WHAT TO PRODUCE - Return, unaltered, every line from the beginning of the material below up to and including the one with "Ulysse Ellian (147, 275)".
-=-=-
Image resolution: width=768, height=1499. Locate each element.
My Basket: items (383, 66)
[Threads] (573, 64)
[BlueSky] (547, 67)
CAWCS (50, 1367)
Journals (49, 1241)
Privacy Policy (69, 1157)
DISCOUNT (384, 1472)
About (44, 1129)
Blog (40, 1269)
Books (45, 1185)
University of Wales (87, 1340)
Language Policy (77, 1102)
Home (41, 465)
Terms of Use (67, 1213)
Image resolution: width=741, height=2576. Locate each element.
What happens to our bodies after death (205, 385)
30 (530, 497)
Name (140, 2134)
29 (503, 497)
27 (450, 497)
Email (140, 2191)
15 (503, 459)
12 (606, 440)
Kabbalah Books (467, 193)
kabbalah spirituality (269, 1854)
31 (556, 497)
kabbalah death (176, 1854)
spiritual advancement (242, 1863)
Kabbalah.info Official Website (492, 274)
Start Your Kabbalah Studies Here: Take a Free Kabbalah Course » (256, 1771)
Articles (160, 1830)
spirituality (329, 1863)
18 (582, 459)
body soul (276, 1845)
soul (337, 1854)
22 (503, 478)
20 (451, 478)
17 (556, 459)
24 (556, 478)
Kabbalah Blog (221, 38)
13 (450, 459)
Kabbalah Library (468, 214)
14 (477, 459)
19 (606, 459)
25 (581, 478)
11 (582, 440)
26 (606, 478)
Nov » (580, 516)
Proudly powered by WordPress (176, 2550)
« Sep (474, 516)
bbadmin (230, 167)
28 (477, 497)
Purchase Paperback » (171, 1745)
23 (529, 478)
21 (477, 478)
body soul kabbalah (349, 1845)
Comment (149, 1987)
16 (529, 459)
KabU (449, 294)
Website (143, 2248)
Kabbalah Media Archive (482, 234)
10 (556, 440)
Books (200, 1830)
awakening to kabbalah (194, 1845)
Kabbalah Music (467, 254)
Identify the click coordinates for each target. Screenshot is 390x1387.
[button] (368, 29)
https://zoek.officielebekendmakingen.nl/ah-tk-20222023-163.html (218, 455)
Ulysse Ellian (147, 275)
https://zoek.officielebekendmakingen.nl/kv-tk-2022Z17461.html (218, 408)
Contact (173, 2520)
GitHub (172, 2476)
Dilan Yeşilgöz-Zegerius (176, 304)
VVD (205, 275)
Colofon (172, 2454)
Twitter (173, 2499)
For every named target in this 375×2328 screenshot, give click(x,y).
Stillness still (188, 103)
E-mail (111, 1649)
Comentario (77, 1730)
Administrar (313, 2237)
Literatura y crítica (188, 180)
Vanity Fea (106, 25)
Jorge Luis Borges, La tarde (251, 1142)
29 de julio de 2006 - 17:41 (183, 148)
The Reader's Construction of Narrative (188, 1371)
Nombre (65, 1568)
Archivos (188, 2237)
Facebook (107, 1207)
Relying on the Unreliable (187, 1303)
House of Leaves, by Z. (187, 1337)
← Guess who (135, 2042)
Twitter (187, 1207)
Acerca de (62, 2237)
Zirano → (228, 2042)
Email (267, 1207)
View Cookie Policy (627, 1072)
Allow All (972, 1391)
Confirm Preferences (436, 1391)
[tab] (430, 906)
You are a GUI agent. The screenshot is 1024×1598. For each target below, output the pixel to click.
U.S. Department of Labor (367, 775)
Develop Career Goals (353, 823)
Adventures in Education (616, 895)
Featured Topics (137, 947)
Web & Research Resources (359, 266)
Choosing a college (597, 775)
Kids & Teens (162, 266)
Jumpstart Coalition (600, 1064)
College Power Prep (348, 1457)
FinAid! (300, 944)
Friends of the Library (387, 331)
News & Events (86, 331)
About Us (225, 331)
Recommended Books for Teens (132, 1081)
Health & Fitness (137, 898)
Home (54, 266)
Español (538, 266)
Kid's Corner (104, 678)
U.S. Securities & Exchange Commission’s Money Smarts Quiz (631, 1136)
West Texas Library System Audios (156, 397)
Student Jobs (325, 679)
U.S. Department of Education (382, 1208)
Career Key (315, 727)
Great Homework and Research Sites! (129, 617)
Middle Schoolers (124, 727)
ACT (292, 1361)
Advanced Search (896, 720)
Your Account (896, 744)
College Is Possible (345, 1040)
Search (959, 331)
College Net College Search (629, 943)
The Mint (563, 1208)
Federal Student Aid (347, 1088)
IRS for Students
-=-=-
OUTPUT FOR THIS EXERCISE -
Image resolution: width=768, height=1499. Locate each element.
My Basket: items (383, 66)
[Threads] (573, 64)
[BlueSky] (547, 67)
CAWCS (50, 1367)
Journals (49, 1241)
Privacy Policy (69, 1157)
DISCOUNT (384, 1472)
About (44, 1129)
Blog (40, 1269)
Books (45, 1185)
University of Wales (87, 1340)
Language Policy (77, 1102)
Home (41, 465)
Terms of Use (67, 1213)
Image resolution: width=741, height=2576. Locate each element.
What happens to our bodies after death (205, 385)
30 (530, 497)
Name (140, 2134)
29 (503, 497)
27 (450, 497)
Email (140, 2191)
15 (503, 459)
12 (606, 440)
Kabbalah Books (467, 193)
kabbalah spirituality (269, 1854)
31 (556, 497)
kabbalah death (176, 1854)
spiritual advancement (242, 1863)
Kabbalah.info Official Website (492, 274)
Start Your Kabbalah Studies Here: Take a Free Kabbalah Course » (256, 1771)
Articles (160, 1830)
spirituality (329, 1863)
18 (582, 459)
body soul (276, 1845)
soul (337, 1854)
22 (503, 478)
20 (451, 478)
17 (556, 459)
24 (556, 478)
Kabbalah Blog (221, 38)
13 (450, 459)
Kabbalah Library (468, 214)
14 (477, 459)
19 (606, 459)
25 (581, 478)
11 (582, 440)
26 (606, 478)
Nov » (580, 516)
Proudly powered by WordPress (176, 2550)
« Sep (474, 516)
bbadmin (230, 167)
28 (477, 497)
Purchase Paperback » (171, 1745)
23 (529, 478)
21 (477, 478)
body soul kabbalah (349, 1845)
Comment (149, 1987)
16 (529, 459)
KabU (449, 294)
Website (143, 2248)
Kabbalah Media Archive (482, 234)
10 (556, 440)
Books (200, 1830)
awakening to kabbalah (194, 1845)
Kabbalah Music (467, 254)
Identify the click coordinates for each target. Screenshot is 390x1387.
[button] (368, 29)
https://zoek.officielebekendmakingen.nl/ah-tk-20222023-163.html (218, 455)
Ulysse Ellian (147, 275)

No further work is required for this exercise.